## What to work on
Gather every line in the records that contains the word "beside", and copy each one in full.

## Data provided

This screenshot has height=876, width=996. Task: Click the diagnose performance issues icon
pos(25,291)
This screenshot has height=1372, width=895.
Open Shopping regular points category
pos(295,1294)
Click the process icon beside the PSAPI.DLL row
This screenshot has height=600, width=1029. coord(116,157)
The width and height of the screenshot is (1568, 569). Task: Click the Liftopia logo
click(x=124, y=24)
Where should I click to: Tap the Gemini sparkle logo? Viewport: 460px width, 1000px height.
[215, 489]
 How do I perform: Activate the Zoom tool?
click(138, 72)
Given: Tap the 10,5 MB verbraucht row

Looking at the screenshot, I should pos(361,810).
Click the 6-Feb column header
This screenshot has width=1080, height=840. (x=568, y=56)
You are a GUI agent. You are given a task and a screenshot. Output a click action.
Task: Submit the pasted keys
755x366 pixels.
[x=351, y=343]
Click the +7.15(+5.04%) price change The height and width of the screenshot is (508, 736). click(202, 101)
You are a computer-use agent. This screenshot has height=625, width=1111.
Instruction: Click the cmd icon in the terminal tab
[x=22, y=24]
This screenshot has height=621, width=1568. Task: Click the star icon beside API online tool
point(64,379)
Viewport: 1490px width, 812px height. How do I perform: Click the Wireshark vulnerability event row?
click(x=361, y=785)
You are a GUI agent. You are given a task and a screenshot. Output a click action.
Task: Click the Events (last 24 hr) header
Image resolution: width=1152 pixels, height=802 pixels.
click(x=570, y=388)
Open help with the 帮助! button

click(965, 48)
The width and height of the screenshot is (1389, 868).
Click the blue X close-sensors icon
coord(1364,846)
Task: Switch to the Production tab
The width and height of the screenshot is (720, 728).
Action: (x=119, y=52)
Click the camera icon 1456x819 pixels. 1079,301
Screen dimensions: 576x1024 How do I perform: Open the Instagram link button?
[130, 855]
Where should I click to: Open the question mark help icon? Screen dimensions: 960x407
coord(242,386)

## Correct response
Click the process icon beside the PSAPI.DLL row
This screenshot has height=621, width=1568. Task: Click the star icon beside API online tool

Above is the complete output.